On terminating pregnancy

A letter,

Dear Rev. Schenck,
I appreciate your reconsideration of your moral attitude towards the intentional premature termination of a pregnancy. My attitudes are somewhat unorthodox:
1) abortion is a natural spontaneous response to the fertilization of a human egg that occurs in 50% of the result before or soon after implantation;
2) natural processes are not appropriately subject to legislation, even though the USA has a history of trying to legislate ingestion, extretion and association, etc.
3) professional medical or surgical involvement in the reproductive process is something else. If it is referred to as a premature termination or parturition (which it is), that cannot be considered criminal because this is what the efforts to insure a live birth via chemical assistane or surgery are called;
4) the inaccuracy of the terminology long led me to assume that the effort was not serious;
5) the SCOTUS invalidation of legislation that purported to promote a right to reproduce without legal interference has caused me to re-evaluate my position;
6) the U.S.Constitution, which provides the framework for our legal system, aims to protect public and private property and the generation of income from its use. Although the “natural person” is mentioned in the main body and unenumerated rights are referenced in the Amendments, the Constitution assigns no duty to either recognize or enforce them. The rights of the person are not addressed, doubtless because to do so would have been inconsistent with the ownership of persons as property.

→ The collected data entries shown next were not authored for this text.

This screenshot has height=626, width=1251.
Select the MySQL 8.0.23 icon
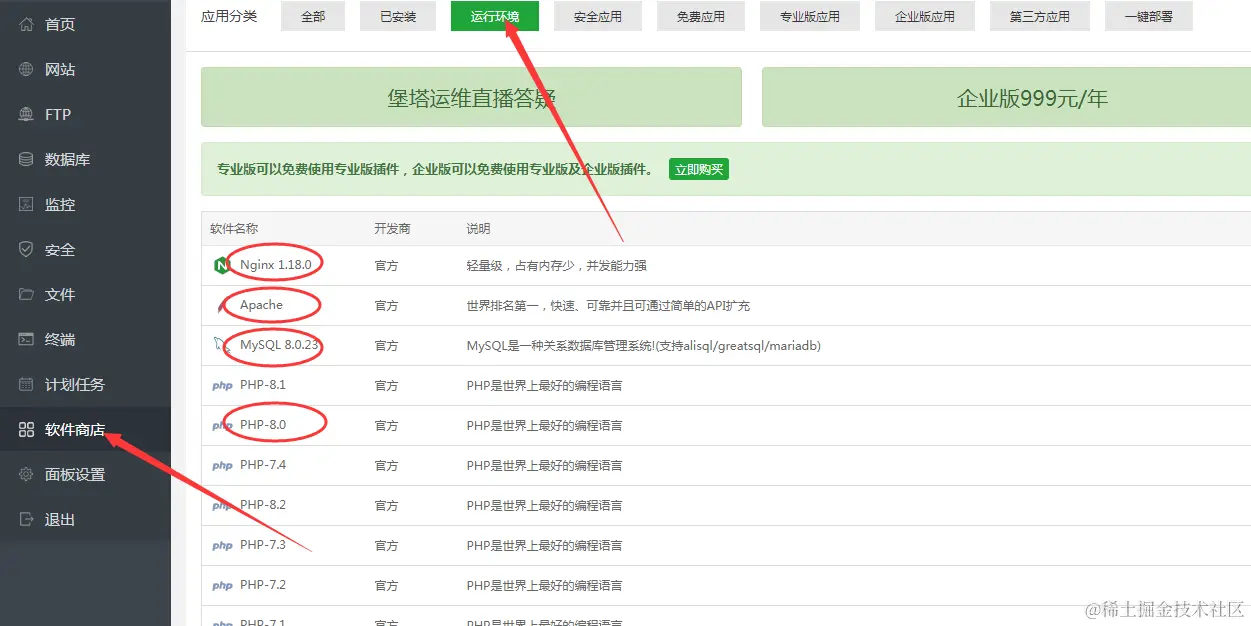pyautogui.click(x=222, y=345)
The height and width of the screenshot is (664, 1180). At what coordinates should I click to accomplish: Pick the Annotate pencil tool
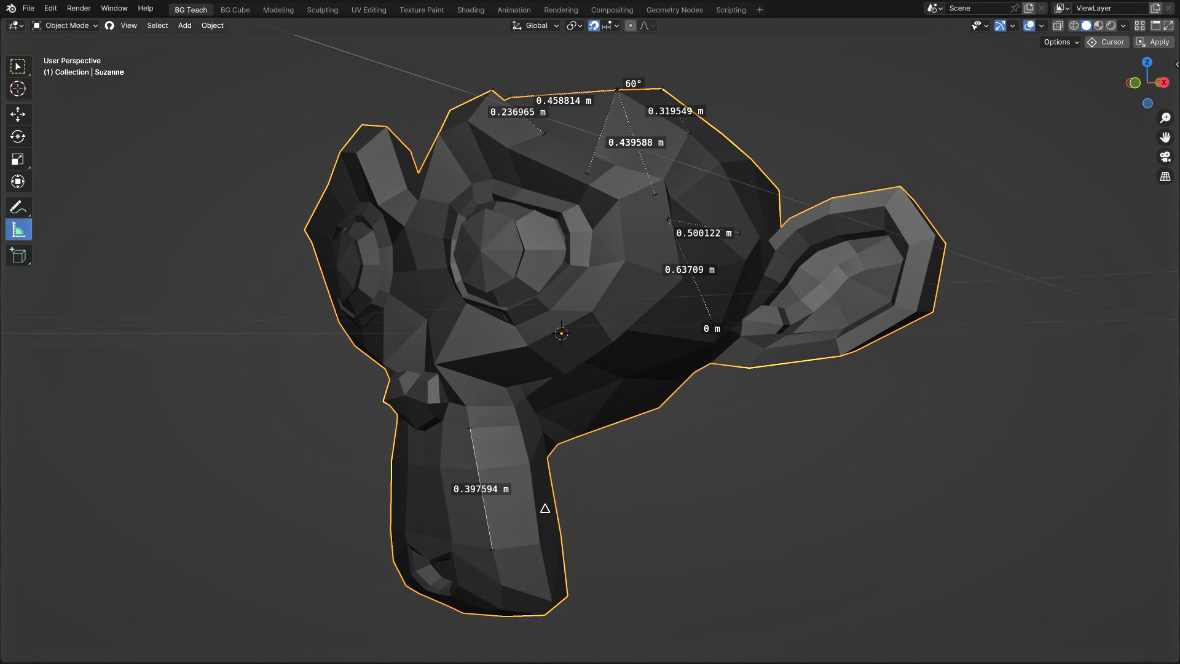[x=18, y=207]
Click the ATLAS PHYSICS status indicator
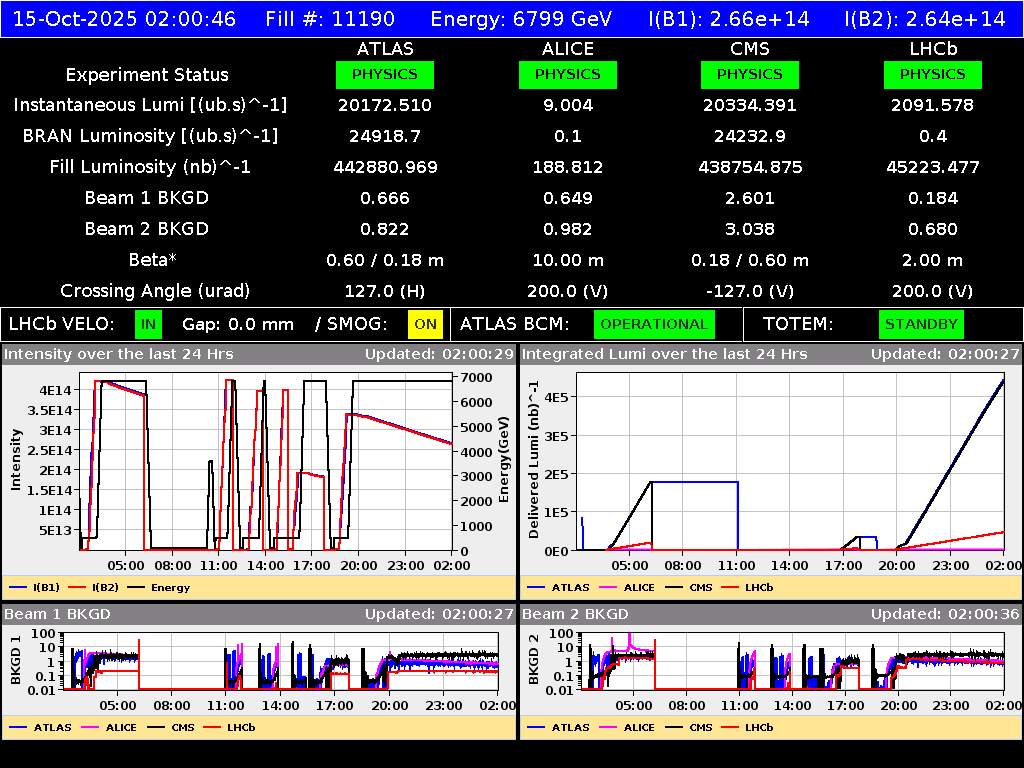 pos(385,74)
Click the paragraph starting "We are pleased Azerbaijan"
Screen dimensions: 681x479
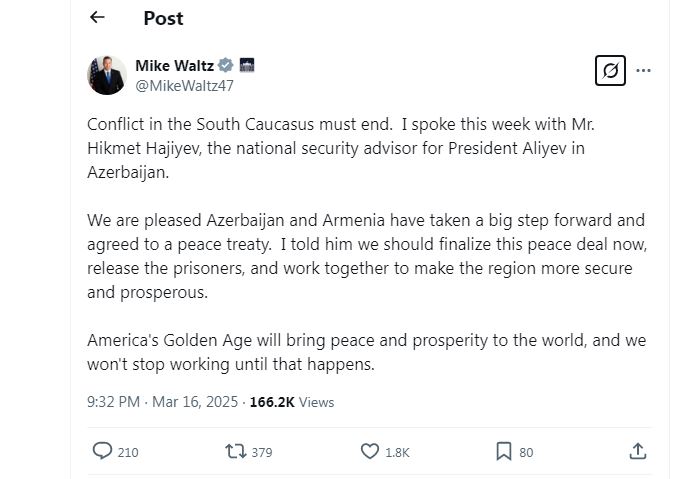tap(366, 256)
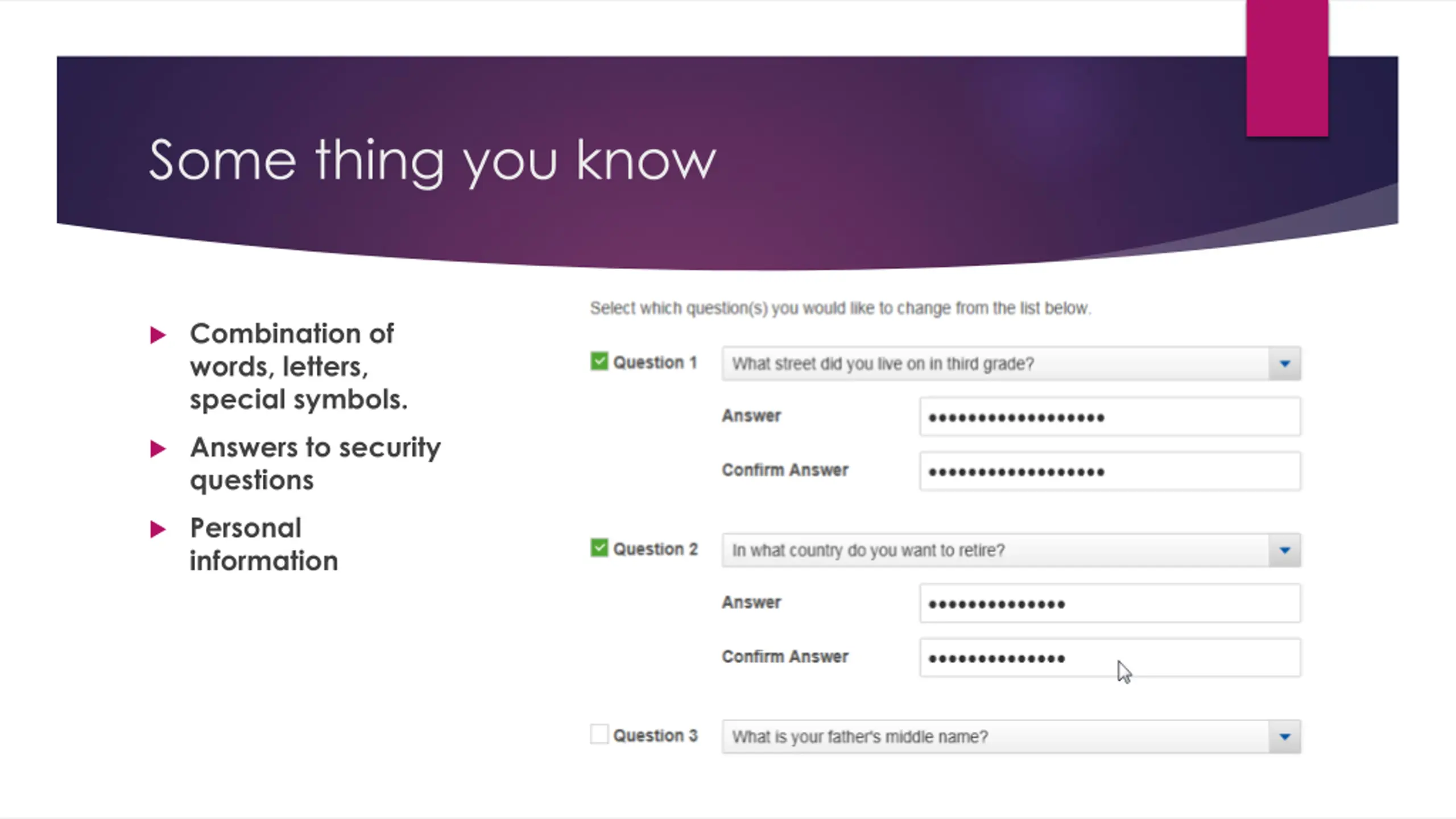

7) whether legislating the natural rights of persons would be beneficial is questionable, given that any right so granted can be taken away;
8) the designation of persons as property is not an historical oddity. In fact, all humans born in the USA are legally the property of their parents–i.e. chattel. While it is unclear at what point fetal tissue becomes property and subject to state “protection” is unclear; nor has it been fully ascertained at what point the interest of the male contibutor of sperm is entitled to protection by the state. Apparently, a Florida judge has come down on the side of the male interest in ruling that a teenage female lacks the maturity to decide that the fetus should be removed;
9) coerced reproduction, whether the coercion is effected before or after impregnation, is a moral wrong, but U.S. law has been immoral for a long time. Indeed, the vector of that immorality may well be the christian religion introduced into the Americas by European merchants. If one reads the gospels, it almost seems like the flawed behaviors identified by the founder were incorporated into the religion that bears his name.
10) USA is a corporation organized to promote male interests in property ownership and trade. Female interests were left out. Which may not be a negative. What is negative is being treated like property and that cannot be corrected with an ERA. If we manr effective change we might look to a human rights amendment. In the mean time, getting the Senate to ratify the UN Convention on the Rights of the Child because USA children would natural born persons from the minute of parturition, instead of coming into the world as slaves.